§ **Goal**
Copy each of the following entries word for word, without changing anything.

***** Supplied material *****

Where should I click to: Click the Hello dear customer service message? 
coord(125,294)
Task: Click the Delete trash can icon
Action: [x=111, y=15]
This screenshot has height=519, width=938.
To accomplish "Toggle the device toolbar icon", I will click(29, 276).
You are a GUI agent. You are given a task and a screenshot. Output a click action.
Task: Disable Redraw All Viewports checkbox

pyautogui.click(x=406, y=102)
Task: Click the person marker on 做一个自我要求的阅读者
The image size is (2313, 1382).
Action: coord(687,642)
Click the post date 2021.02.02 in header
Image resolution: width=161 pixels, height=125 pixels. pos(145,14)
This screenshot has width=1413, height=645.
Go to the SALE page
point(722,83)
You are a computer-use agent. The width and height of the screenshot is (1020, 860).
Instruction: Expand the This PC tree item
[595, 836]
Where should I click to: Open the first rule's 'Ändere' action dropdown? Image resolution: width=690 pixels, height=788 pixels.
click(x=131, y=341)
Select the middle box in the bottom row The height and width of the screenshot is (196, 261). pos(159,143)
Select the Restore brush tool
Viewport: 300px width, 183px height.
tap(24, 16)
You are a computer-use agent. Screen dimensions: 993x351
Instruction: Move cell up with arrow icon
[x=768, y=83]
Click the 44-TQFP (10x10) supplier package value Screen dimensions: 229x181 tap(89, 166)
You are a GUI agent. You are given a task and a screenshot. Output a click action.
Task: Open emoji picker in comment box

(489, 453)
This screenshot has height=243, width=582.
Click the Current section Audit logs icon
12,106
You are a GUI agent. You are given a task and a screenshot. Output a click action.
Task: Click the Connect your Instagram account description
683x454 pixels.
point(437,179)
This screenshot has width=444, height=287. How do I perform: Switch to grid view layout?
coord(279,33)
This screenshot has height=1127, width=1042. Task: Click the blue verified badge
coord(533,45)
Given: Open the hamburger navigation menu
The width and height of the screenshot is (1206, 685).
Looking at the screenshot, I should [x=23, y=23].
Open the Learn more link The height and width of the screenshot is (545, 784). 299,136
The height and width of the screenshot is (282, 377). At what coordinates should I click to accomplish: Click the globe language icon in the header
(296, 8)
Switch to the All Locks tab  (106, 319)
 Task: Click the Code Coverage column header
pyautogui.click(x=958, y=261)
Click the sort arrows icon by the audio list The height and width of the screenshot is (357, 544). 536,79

*****

§ **Solution**
Where should I click to: Click the Hello dear customer service message? 
coord(125,294)
Task: Click the Delete trash can icon
Action: [x=111, y=15]
This screenshot has height=519, width=938.
To accomplish "Toggle the device toolbar icon", I will click(29, 276).
You are a GUI agent. You are given a task and a screenshot. Output a click action.
Task: Disable Redraw All Viewports checkbox

pyautogui.click(x=406, y=102)
Task: Click the person marker on 做一个自我要求的阅读者
The image size is (2313, 1382).
Action: coord(687,642)
Click the post date 2021.02.02 in header
Image resolution: width=161 pixels, height=125 pixels. pos(145,14)
This screenshot has width=1413, height=645.
Go to the SALE page
point(722,83)
You are a computer-use agent. The width and height of the screenshot is (1020, 860).
Instruction: Expand the This PC tree item
[595, 836]
Where should I click to: Open the first rule's 'Ändere' action dropdown? Image resolution: width=690 pixels, height=788 pixels.
click(x=131, y=341)
Select the middle box in the bottom row The height and width of the screenshot is (196, 261). pos(159,143)
Select the Restore brush tool
Viewport: 300px width, 183px height.
tap(24, 16)
You are a computer-use agent. Screen dimensions: 993x351
Instruction: Move cell up with arrow icon
[x=768, y=83]
Click the 44-TQFP (10x10) supplier package value Screen dimensions: 229x181 tap(89, 166)
You are a GUI agent. You are given a task and a screenshot. Output a click action.
Task: Open emoji picker in comment box

(489, 453)
This screenshot has height=243, width=582.
Click the Current section Audit logs icon
12,106
You are a GUI agent. You are given a task and a screenshot. Output a click action.
Task: Click the Connect your Instagram account description
683x454 pixels.
point(437,179)
This screenshot has width=444, height=287. How do I perform: Switch to grid view layout?
coord(279,33)
This screenshot has height=1127, width=1042. Task: Click the blue verified badge
coord(533,45)
Given: Open the hamburger navigation menu
The width and height of the screenshot is (1206, 685).
Looking at the screenshot, I should [x=23, y=23].
Open the Learn more link The height and width of the screenshot is (545, 784). 299,136
The height and width of the screenshot is (282, 377). At what coordinates should I click to accomplish: Click the globe language icon in the header
(296, 8)
Switch to the All Locks tab  (106, 319)
 Task: Click the Code Coverage column header
pyautogui.click(x=958, y=261)
Click the sort arrows icon by the audio list The height and width of the screenshot is (357, 544). 536,79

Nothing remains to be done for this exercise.